Gallic minimajor StudioCanal has taken worldwide rights outside Spain to Daniel Benmayor’s “Bruc.”
A pioneering historical actioner, a genre rarely explored in Spain, “Bruc,” now in post, is one of the most-awaited productions coming out of Barcelona.
Set in the early 19th century and described by producer Edmon Roch as “a Napoleonic ‘First Blood,’ ” “Bruc” begins with Napoleon’s hussars chasing a Catalan drummer boy to the high sierra. There the hunted becomes the hunter. And, almost singlehandedly, the drummer boy gives Napoleon’s army its first taste of defeat.
A pickup, “Bruc” looks likely to be put through some or all of StudioCanal’s direct distribution operations in the U.K. (Optimum Releasing), Germany (Kinowelt) and France (StudioCanal).
Meanwhile, StudioCanal is ramping up its production ops in Europe. boosted by the appointment of former Pathe exec Leonard Glowinski to the newly created position of StudioCanal head of co-productions and acquisitions for France and Europe, reporting to StudioCanal chief operating officer Camille Trumer.
With healthy financials — an operating profit margin of 14% in 2008 off $594 million in revenues — StudioCanal has the muscle to produce local films with international potential at $15 million-$30 million, a budgetary range that Hollywood is increasingly forsaking.
At AFM, Harold van Lier, StudioCanal’s exec VP of international sales, is introducing buyers to “Attack the Block,” the directorial debut of Joe Cornish, co-writer of Steven Spielberg’s upcoming “The Adventures of Tintin: The Secret of the Unicorn.” Pic is first fruit of a three-pic co-financing and co-production deal just inked between Optimum and U.K. production house Big Talk Prods., (“Shaun of the Dead”).
StudioCanal is also pre-selling helmer Rowan Joffe’s $10 million-$12 million adaptation of Graham Greene’s novel “Brighton Rock,” starring Sam Riley and Helen Mirren and produced by Paul Webster and Will Clarke at Optimum.
In France, StudioCanal and Eric Heumann’s Paradis Films are co-producing Bertrand Tavernier’s “The Princess of Montpensier,” a 17th-century political-come-love story, based on true events.
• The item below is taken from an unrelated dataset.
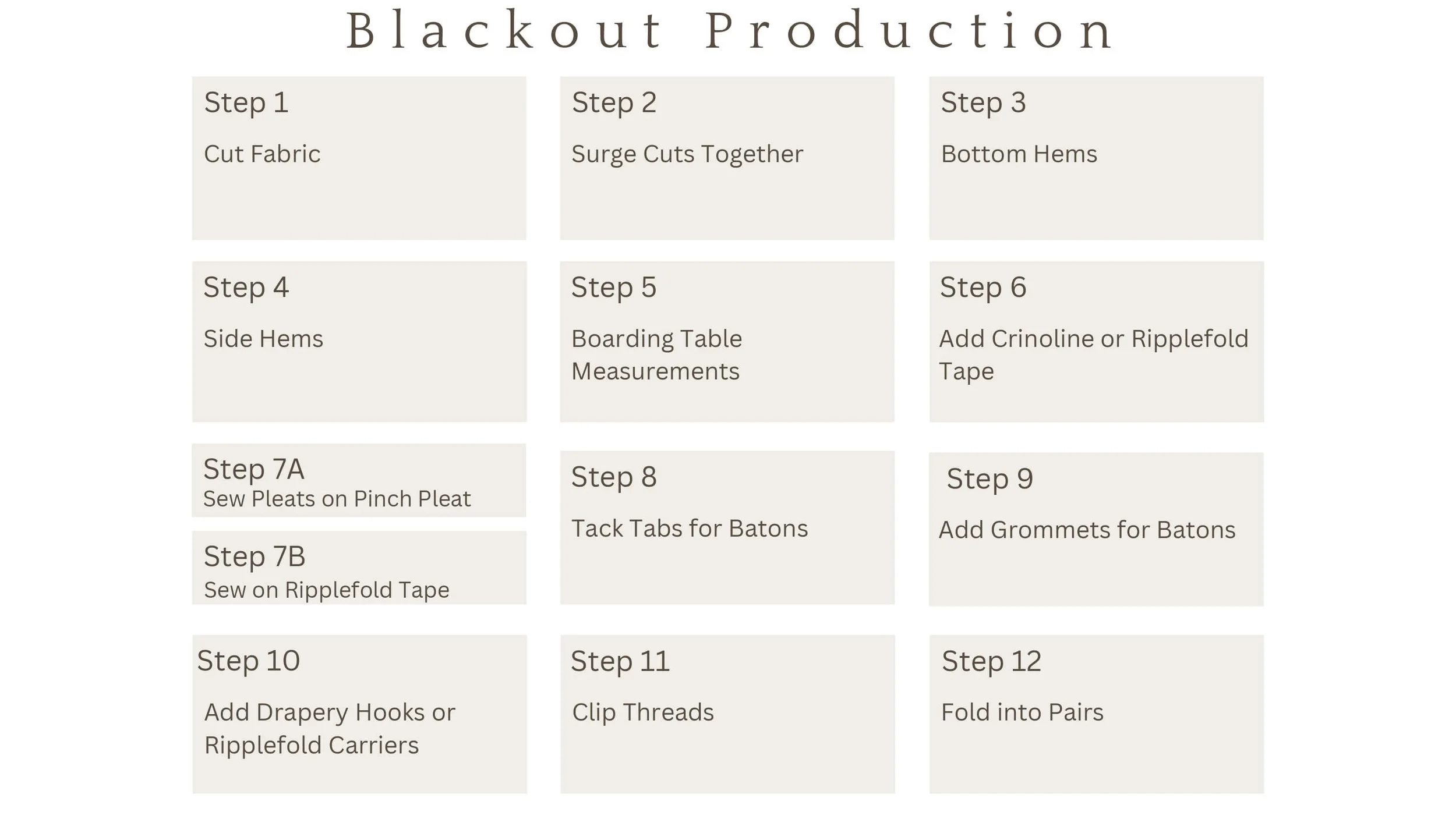The height and width of the screenshot is (819, 1456).
Task: Select the Step 12 Fold into Pairs card
Action: coord(1097,714)
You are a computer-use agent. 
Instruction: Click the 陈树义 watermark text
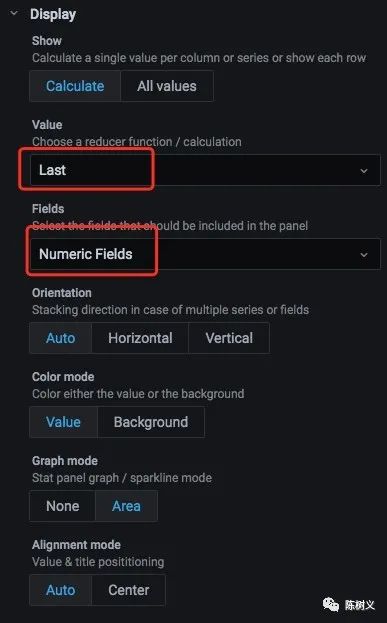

In advanced production, the $19.5 million costume drama boasts a strong young ensemble cast in Lambert Wilson, Melanie Thierry, Gaspard Ulliel, Louis Garrel and Gregoire Leprince-Ringuet.
The tale of three Algerian brothers who immigrate to France during the Algerian war of independence, Rachid Bouchareb’s “Outlaw,” is in post.
Budgeted at $30 million, “Outlaw” is co-produced with Jean Brehat’s Tessallit and reprises key cast from Bouchareb’s hit “Days of Glory” — Jamel Debbouze, Roschdy Zem, Sami Bouajila, and Bernard Blancan.